God repeatedly promises to revive His people if they will turn back to Him. In the New Testament, this means the fullness of the Christian life. We call it “revival.” But Calvinists have taught us that revival is always “a sovereign act of God,” that we cannot expect it and should not seek it. Not all of the Calvinists teach this, but those who do are quenching the flickering flames of revival.

If God’s people today draw nigh to Him in repentance, in prayer, and in belief of His promises, will He not lift them out of their carnality, worldliness, and disobedience? Have we the right to expect a fresh anointing of the Spirit in answer to absolute surrender and believing prayer? These are vitally important questions for fundamental Christians today, but teachers influenced by a certain kind of Calvinism are giving us the wrong answers! And the wrong answers will harm both individuals and churches. I am optimistic about the prospects of Biblical revival in our time because the promises of God make me that way. That’s why I have a complaint against those who would make these promises void by misapplying the doctrine of sovereignty.

They negate God’s program.

It is nearly the definition of hyper-Calvinism to let Calvinistic doctrine affect one’s practice. Those who consider themselves followers of reasonable Calvinism sometimes say that the “hyper” version of that theology opposes inviting the non-elect to Christ. In other words, when somebody’s evangelistic efforts are hindered by his belief in Calvinism, that person has become a hyper-Calvinist. The “doctrines of grace” deal with the “secret counsels of God” and do not relieve a Christian of his responsibility to spread the Gospel to all. An accurate understanding of Calvinism would not stop anyone from being an aggressive winner of souls. As we have said, the false idea that God does not want to save everybody tends to cool evangelistic zeal, but there is nothing in Calvinism itself that says it is wrong to work hard at converting sinners.
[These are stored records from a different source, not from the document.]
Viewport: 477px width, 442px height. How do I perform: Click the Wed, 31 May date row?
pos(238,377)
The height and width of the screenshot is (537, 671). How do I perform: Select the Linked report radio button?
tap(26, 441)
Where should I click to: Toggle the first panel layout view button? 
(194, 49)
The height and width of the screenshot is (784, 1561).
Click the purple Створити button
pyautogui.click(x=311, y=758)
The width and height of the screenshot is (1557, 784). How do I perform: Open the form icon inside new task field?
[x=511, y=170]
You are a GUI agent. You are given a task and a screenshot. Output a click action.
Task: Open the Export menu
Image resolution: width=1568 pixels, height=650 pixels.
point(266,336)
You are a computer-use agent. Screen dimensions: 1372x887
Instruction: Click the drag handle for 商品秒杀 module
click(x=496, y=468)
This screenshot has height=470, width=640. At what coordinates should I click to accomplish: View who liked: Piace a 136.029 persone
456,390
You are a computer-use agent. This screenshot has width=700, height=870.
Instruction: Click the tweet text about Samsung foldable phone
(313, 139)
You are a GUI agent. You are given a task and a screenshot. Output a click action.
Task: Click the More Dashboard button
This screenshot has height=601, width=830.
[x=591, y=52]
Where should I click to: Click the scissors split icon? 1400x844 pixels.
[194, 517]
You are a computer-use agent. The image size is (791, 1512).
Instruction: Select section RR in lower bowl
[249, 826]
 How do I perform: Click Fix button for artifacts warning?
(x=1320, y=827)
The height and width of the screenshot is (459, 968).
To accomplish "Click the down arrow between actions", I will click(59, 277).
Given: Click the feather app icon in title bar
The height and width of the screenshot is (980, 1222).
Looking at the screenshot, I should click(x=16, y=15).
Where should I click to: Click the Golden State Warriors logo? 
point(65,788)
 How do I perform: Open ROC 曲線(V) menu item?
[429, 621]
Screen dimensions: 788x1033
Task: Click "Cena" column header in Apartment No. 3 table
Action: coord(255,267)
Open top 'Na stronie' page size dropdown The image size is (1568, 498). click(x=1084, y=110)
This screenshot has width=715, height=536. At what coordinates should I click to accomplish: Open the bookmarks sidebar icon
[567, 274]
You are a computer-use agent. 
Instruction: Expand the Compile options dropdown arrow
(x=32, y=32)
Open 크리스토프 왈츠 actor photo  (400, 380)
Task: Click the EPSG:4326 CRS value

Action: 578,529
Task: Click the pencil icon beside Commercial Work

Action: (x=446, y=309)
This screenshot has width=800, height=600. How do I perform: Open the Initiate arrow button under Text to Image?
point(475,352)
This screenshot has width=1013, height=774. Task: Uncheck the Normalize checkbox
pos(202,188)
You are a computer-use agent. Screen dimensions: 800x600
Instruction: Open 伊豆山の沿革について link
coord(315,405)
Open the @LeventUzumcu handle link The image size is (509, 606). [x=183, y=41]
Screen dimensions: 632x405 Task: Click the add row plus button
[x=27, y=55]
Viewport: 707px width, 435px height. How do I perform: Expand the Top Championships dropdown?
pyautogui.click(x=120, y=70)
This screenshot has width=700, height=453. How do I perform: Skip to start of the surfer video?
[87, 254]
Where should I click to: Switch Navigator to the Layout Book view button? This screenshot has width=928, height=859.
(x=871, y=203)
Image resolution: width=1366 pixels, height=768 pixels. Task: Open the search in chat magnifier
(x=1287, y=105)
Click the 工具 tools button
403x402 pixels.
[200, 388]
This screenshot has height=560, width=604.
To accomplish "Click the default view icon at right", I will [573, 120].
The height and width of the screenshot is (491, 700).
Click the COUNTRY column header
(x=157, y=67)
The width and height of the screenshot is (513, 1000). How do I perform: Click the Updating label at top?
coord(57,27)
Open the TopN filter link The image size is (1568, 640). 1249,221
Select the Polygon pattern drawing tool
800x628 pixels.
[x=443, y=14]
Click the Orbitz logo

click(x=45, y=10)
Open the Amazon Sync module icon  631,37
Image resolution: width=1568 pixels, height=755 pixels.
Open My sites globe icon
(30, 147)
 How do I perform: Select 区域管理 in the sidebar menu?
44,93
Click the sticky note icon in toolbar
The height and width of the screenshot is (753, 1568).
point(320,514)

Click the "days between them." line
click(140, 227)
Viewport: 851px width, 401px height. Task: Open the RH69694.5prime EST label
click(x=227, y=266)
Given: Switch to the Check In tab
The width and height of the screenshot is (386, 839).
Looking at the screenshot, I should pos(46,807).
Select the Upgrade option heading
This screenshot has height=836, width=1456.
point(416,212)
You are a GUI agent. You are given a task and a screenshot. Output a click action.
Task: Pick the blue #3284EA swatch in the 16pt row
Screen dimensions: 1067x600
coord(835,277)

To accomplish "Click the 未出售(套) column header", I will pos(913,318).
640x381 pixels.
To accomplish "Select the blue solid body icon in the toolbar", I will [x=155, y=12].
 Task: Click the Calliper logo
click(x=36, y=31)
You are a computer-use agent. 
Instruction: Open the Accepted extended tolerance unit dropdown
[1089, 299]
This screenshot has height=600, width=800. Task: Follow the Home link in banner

Unfortunately, many who deny being hyper-Calvinists do work hard at discouraging people from intensive evangelism. “Emotional appeals” are decried and sometimes public invitations are opposed. Door-to-door visitation is criticized as ineffective, and praying with sinners for salvation is belittled and mocked. However, the truth is that true Calvinists ought not to fear that earnest entreaties and altar calls will get non-elect people saved! A speaker has gone overboard when he discourages revival campaigns, personal witnessing, or evangelistic services. And he is doing real harm.

The Bible does not forbid the application of emotion in Gospel appeals. Further it commends rather than condemns a call for repentance following the presentation of the truth.

“Come unto me, all ye that labour and are heavy laden, and I will give you rest.” (Matthew 11:28)

“Repent ye therefore, and be converted, that your sins may be blotted out . . .” (Acts 3:19)

The Bible teaches that Christians ought to be working daily for the conversion of lost souls.

“And daily in the temple, and in every house, they ceased not to teach and preach Jesus Christ.” (Acts 5:42)

When Calvinism restrains us from seeking to reach the masses with the Gospel of Christ, it has been perverted and is injuring our spiritual lives. That’s why I have a “beef” with those who preach it that way!

Without question, Calvinists and non-Calvinists can work together for the Cause of Christ. Doubtless genuine Christians with such theological differences ought to treat one another with love and respect. However, when the influence of one upon the other hinders the Cause, then there must be some fussing and perhaps some parting of ways. Let us always be kind, and let us never judge another, but let us be scriptural and honest with the brethren even if we may be accused of being contentious. God’s love extends to all the world, and our concern should be to reach them all with His Gospel. May nothing hinder us!